Nearly two dozen protestors greeted Montana Gov. Brian Schweitzer Wednesday morning in Kelso during his stop to promote coal transport from his state through a proposed export terminal west of Longview.
It was an unprecedented visit for a sitting governor of another state to come to Cowlitz County in support of a project. It underscored the significance of the proposal from Millennium Bulk Logistics to build the first coal export terminal on the U.S. Pacific Coast.
At the meeting of Cowlitz County commissioners, Schweitzer told about 75 people that coal from the Powder River Basin in eastern Montana and Wyoming has provided power to the West Coast for decades. The terminal at the former Reynolds Metals aluminum site on the Columbia River would be an economic boost for Montana, he said.
"I will stipulate that coal is not necessarily the energy of the future. But I will remind you that 50 percent of the energy today (nationwide) is burned from coal," Schweitzer said.
"We have 56 counties in the state of Montana, but the most important county to the people of Montana today is Cowlitz County," Schweitzer added.
Schweitzer also met Wednesday afternoon with fellow Democratic Gov. Chris Gregoire of Washington, who has not issued a formal statement about the project.
"I don't get the sense from Gov. Gregoire that she's against, or for, this project," he told The Billings (Mont.) Gazette following the meeting. "It's her opinion that the environmental requirements of Washington state have to be followed. I just want to make sure we in Montana understand what the requirements are."
Gregoire's office did not respond to calls for comment.
Opponents of the project, which include Northwest environmental groups and residents near the site, say they worry about the health dangers of coal dust and the environmental consequences of increased coal transport here and burning of it abroad. They said the governor of Montana should not interfere with a Cowlitz County issue.
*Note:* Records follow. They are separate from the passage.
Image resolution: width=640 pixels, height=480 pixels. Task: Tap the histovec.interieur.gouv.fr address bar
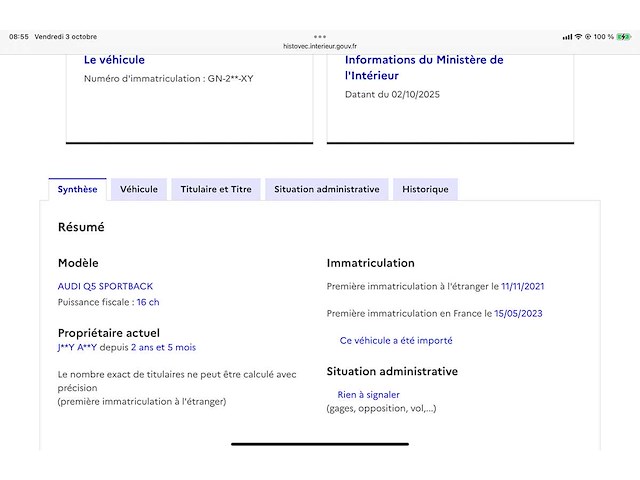tap(320, 46)
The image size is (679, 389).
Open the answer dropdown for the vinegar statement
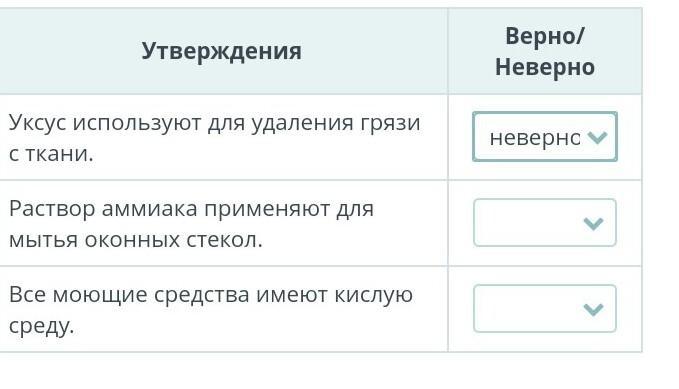pyautogui.click(x=545, y=136)
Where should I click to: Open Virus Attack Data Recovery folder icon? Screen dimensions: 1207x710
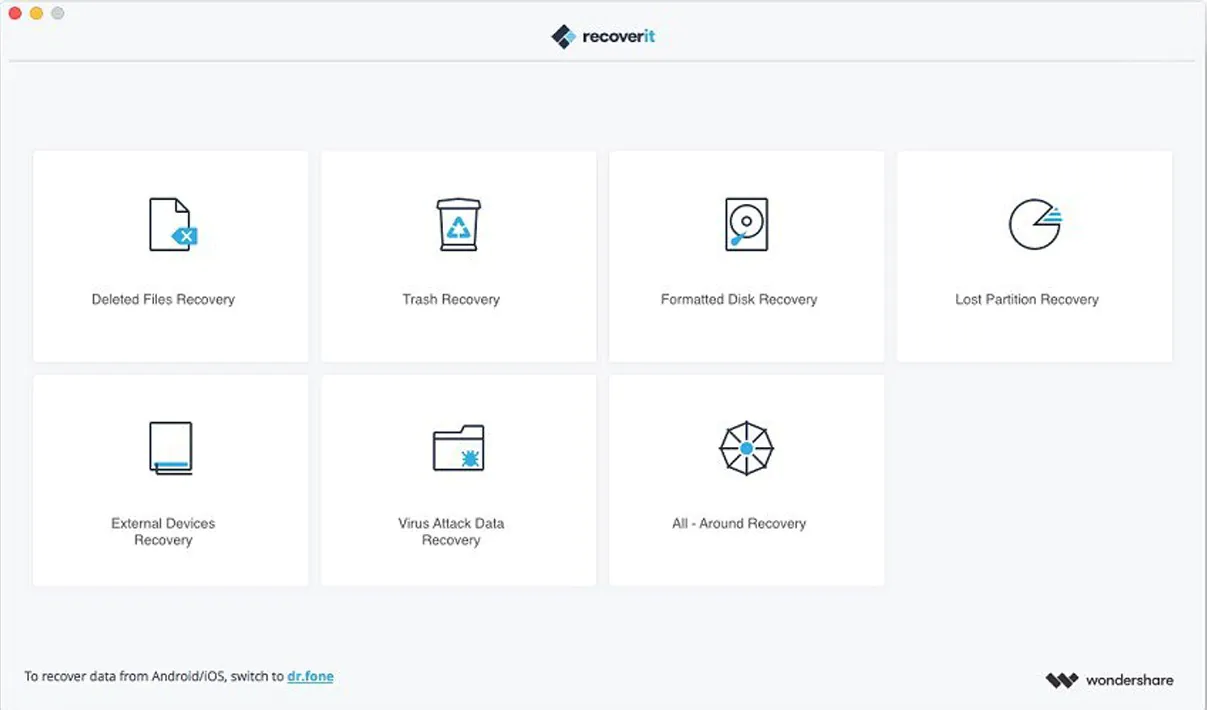[458, 447]
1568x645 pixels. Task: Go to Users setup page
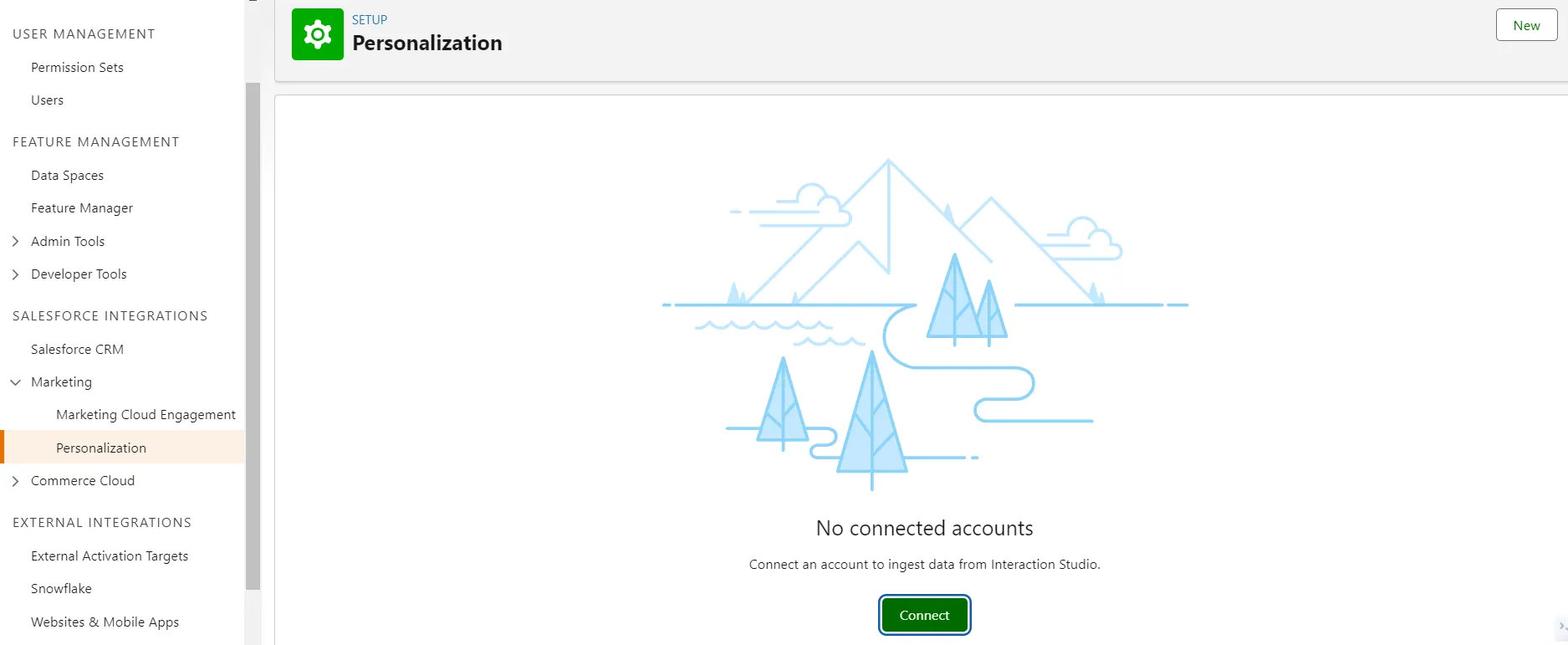(x=47, y=100)
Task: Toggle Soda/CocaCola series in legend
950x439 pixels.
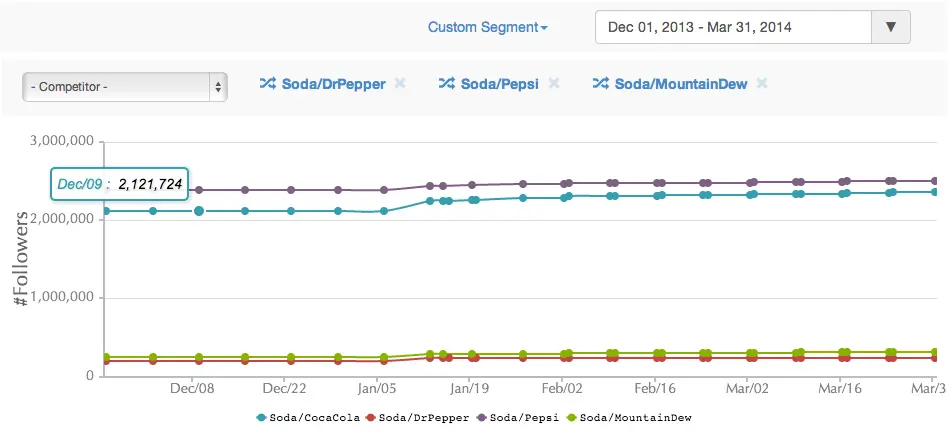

About 20 people spoke during the meeting, which lasted just over an hour. No members of the public stood up to support the terminal.
The coal companies "are just trying to grab what they can, when they can," said Les Anderson, who lives less than a mile from the site in West Longview.
A coal facility is not the type of economic development the area needs, Anderson added.
Schweitzer, a Democrat elected in 2004, has emerged as one of the most high-profile proponents of the terminal. He attracted national attention during his speech at the 2008 Democratic National Convention, and he was considered a possible nominee for President Barack Obama's cabinet.
Millennium, which is owned by Australian coal conglomerate Ambre Energy, plans to export as much as 5.7 million tons of coal annually from the Powder River Basin to China and other Asian countries. The region is home to one of the largest coal beds in the country, producing more than 450 million tons of coal annually.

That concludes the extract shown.